ARN

A perspective on IP traffic growth

  • John Dix (Network World)
  • 03 June, 2013 13:20

IT professionals, perhaps more than anyone, have a sense of just how fast things are changing in this information-driven world. But Cisco's latest Visual Networking Index, an ongoing study of global IP traffic, adds perspective that may influence some of your thinking when it comes to long-range capacity planning.

Cisco says "global IP traffic will pass the zettabyte threshold [a zettabyte is a billion terabytes] by the end of 2015, and will reach 1.4 zettabyes per year by 2017." That by itself is remarkable, but even more so when viewed in historical context. Cisco offers the chart below.

Said another way: IP traffic jumped more than fivefold in the last five years and is expected to keep ramping up at a 23% compound annual growth rate to 2017.

Of all IP traffic, consumer loads account for the bulk, some 82%, Cisco says, although business IP traffic is growing at close to the same rate, ratcheting up 21% per year for the same period.

As of last year 74% of IP traffic still originated from PCs, but that is expected to drop to 49% by 2017 as traffic from devices such as tablets and smartphones skyrockets (at 104% and 79% growth rates, respectively). That is, of course, why companies are scrambling to embrace BYOD and accounts for the spiraling demands on corporate Wi-Fi networks. Regarding the latter, Cisco predicts that "traffic from Wireless and mobile devices will exceed traffic from wired devices by 2016."

In 2012 there were about two networked IP devices for every person on the planet, and by 2017 that number will approach three devices per person.
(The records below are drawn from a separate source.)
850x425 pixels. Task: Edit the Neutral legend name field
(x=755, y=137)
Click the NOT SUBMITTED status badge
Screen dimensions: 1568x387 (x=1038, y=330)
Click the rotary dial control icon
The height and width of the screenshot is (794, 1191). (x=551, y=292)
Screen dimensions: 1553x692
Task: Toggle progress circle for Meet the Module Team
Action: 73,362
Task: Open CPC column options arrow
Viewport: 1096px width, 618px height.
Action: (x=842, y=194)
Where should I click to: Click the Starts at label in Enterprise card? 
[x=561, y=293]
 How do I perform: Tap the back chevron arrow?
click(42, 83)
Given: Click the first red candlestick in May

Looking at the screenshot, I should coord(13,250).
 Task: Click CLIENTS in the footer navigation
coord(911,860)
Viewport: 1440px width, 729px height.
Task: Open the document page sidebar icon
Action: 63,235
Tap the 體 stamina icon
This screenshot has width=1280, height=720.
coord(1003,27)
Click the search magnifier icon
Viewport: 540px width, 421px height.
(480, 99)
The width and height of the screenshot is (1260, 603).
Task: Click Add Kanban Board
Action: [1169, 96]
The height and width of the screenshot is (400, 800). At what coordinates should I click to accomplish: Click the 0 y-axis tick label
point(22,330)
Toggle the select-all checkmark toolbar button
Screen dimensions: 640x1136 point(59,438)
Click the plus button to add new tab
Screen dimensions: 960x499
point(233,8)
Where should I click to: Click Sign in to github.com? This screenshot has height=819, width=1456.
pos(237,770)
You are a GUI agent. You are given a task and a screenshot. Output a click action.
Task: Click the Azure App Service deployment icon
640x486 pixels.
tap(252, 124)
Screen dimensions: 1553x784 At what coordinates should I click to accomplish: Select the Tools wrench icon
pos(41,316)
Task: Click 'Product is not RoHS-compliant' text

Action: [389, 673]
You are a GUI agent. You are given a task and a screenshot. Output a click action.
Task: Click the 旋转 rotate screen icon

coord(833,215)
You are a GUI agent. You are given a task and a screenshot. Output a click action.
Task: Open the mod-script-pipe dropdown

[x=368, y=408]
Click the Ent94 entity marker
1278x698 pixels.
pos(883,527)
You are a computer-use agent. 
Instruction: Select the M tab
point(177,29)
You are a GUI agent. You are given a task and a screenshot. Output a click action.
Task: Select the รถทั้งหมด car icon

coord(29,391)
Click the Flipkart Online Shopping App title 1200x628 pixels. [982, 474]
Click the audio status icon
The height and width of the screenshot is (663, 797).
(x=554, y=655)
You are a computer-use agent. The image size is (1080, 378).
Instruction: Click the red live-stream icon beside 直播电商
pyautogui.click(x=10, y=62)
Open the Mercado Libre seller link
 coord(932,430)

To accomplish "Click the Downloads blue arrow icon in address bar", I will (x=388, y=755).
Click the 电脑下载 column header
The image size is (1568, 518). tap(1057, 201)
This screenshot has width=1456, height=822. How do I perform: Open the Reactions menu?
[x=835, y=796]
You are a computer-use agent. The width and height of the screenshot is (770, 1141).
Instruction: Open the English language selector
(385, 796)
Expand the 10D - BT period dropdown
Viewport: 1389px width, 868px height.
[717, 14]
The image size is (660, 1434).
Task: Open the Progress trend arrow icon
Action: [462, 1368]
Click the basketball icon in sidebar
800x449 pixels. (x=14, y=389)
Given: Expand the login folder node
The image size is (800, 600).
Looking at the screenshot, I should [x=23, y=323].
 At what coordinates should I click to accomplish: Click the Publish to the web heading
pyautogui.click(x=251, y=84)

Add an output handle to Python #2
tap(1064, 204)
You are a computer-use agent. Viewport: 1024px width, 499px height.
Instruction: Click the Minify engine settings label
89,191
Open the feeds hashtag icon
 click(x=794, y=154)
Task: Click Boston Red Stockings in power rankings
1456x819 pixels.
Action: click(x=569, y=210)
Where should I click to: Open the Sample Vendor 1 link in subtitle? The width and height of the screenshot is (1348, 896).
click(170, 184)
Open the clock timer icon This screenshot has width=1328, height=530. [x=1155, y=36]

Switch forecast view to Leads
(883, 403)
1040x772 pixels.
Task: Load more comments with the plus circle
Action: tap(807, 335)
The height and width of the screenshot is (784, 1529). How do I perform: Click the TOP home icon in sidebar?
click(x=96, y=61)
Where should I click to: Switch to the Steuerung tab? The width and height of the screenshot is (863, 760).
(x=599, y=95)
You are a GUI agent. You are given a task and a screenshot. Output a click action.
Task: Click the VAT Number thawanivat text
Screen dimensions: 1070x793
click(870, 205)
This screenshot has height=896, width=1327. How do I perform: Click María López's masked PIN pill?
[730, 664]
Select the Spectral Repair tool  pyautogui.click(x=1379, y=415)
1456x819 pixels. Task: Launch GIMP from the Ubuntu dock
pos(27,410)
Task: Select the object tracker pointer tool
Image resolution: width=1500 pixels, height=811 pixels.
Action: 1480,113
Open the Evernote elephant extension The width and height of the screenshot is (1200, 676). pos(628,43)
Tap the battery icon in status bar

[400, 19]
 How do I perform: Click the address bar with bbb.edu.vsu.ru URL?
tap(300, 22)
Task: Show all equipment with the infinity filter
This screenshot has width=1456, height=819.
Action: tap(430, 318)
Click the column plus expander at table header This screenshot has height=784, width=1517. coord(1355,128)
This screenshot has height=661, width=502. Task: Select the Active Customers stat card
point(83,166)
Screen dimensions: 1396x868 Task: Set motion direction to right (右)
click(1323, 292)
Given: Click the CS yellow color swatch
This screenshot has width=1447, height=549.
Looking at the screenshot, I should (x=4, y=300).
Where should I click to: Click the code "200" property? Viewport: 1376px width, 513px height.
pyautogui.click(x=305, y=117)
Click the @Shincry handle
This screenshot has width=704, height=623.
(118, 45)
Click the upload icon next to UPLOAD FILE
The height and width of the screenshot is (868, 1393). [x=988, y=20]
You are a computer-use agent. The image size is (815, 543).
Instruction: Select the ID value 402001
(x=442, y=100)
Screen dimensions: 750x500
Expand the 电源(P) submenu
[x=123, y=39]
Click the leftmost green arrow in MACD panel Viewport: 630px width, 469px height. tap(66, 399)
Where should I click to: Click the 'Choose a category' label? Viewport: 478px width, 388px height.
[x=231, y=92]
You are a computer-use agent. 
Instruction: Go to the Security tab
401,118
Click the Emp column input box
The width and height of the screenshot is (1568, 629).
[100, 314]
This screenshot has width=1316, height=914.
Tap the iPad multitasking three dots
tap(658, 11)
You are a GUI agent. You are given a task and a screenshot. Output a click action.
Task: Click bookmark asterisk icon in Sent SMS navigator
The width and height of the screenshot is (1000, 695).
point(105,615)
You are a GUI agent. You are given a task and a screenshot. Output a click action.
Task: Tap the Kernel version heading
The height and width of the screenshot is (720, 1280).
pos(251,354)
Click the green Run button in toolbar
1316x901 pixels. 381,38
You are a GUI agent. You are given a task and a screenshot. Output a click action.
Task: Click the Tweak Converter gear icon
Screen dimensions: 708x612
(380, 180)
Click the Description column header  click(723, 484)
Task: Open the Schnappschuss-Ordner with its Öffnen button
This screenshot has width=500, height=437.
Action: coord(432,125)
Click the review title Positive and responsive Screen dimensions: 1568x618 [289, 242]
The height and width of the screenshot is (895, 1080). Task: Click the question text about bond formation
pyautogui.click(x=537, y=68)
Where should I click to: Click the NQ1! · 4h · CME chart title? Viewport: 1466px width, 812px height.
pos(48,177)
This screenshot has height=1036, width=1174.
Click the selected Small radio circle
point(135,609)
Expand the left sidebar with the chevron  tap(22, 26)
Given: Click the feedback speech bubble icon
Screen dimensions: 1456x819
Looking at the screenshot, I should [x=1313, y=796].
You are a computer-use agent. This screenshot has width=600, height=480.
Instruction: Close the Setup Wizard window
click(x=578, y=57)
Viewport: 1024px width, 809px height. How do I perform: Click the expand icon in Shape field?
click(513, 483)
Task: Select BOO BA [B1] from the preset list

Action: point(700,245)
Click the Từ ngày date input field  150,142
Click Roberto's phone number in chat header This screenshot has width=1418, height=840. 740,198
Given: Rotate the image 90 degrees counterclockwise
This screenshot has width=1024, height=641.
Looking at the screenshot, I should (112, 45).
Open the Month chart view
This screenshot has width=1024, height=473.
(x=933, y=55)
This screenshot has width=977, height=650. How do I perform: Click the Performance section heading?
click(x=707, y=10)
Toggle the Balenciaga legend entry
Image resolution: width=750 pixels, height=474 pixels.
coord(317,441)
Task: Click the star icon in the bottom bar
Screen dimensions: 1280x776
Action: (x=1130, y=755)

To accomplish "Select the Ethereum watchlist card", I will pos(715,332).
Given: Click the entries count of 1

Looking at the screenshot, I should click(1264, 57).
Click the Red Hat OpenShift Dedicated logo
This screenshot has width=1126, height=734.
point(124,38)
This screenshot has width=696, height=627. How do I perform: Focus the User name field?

"Globally, mobile data traffic will increase thirteenfold between 2012 and 2017," Cisco predicts. That's a compound annual growth rate of 66%, three times the rate of fixed IP traffic. By 2017, more than 11 exabytes of mobile traffic will be traversing the airwaves per month (an exabyte being a billion gigabytes).

Regarding video uptake, Cisco says "global IP video traffic will be 73% of all IP traffic (both business and consumer) by 2017, up from 60% in 2012."

Hopefully your plans account for this dramatic growth. If not, time to get back to the drawing board.